#### PASSAGE:

>>

UK Capital Gains Tax 2026/27 — Rates, Allowance, How to Pay
Reviewed by Alex Morgan · Updated April 2026 · UK tax year 2026/27 (6 April 2026 → 5 April 2027)
The 2026/27 rate card
| Asset / disposal type | Basic rate | Higher / Additional rate | Notes |
|---|---|---|---|
| Shares, ETFs, crypto, art, other assets | 18% | 24% | Up from 10%/20% from 30 Oct 2024 Budget |
| Residential property (not main home) | 18% | 24% | Higher rate cut from 28% to 24% in April 2024 |
| Business Asset Disposal Relief (BADR) | 18% from 6 April 2026 (was 14% in 2025/26, 10% before April 2025) | £1m lifetime limit | |
| Investors' Relief | 18% from 6 April 2026 (same trajectory as BADR) | £1m lifetime limit (cut from £10m in Oct 2024) | |
| Trusts / personal representatives | 24% flat (28% on residential) | AEA halved to £1,500 | |
| Carried interest (PE/asset managers) | ~32% effective in 2025/26, moving to income-tax + NI parity in 2026 | Major reform underway | |
Working out which rate applies: stack your taxable income on top of the gain. Whatever portion of the gain sits in the basic-rate band (income up to £50,270 in rUK) is taxed at 18%; the rest is taxed at 24%. Most higher earners pay the 24% rate on their entire gain because their income already fills the basic-rate band.
The £3,000 Annual Exempt Amount
The AEA was £12,300 in 2022/23. The Conservative government cut it to £6,000 from April 2023 and £3,000 from April 2024, where Labour has frozen it until at least April 2028. The compounding effect is severe: a typical buy-to-let landlord realising a £40,000 gain now has £37,000 taxable, vs £27,700 under the old £12,300 AEA — an extra £2,232 of tax at 24% on the same disposal.
Couples each have their own £3,000 AEA. Transferring an asset between spouses before sale is tax-neutral and lets you double the allowance — the standard "spouse-transfer-then-sell" play that good accountants set up every February before 5 April. Civil partners get the same treatment; cohabitees do not.
Worked example — selling £100k of shares
Scenario: higher-rate taxpayer sells shares bought for £40k for £100k
- Sale proceeds: £100,000
- Original cost (incl. broker fees on purchase): £40,500
- Broker fees on sale: £500
- Gain before allowance: £59,000
- Less Annual Exempt Amount: −£3,000
- Taxable gain: £56,000
- Tax at 24%: £13,440
Versus the same gain in 2022/23 with a £12,300 AEA at the old 20% higher rate: £56,000 vs £46,700 ×20% = £9,340 tax. Same gain, £4,100 more tax in 2026/27.

<<

#### DATA PROVIDED:
>>

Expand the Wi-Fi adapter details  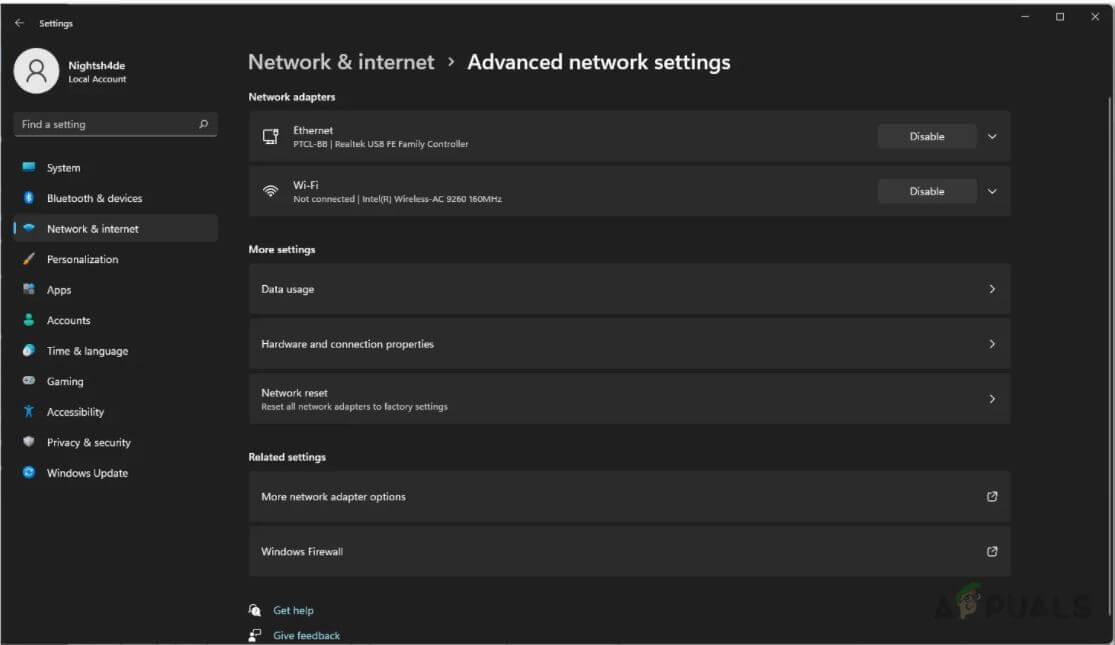(x=991, y=191)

<<

#### WHAT TO DO:
Rewrite the paragraph in the capital gains tax text that begins "Couples each have their own" as a short bulleted list, keeping its main facts.

#### TASK RESULT:
- Each member of a couple has a separate £3,000 Annual Exempt Amount.
- Transferring an asset to a spouse before selling it is tax-neutral and doubles the allowance.
- Good accountants set up this "spouse-transfer-then-sell" approach every February, before 5 April.
- Civil partners receive the same treatment, but cohabitees do not.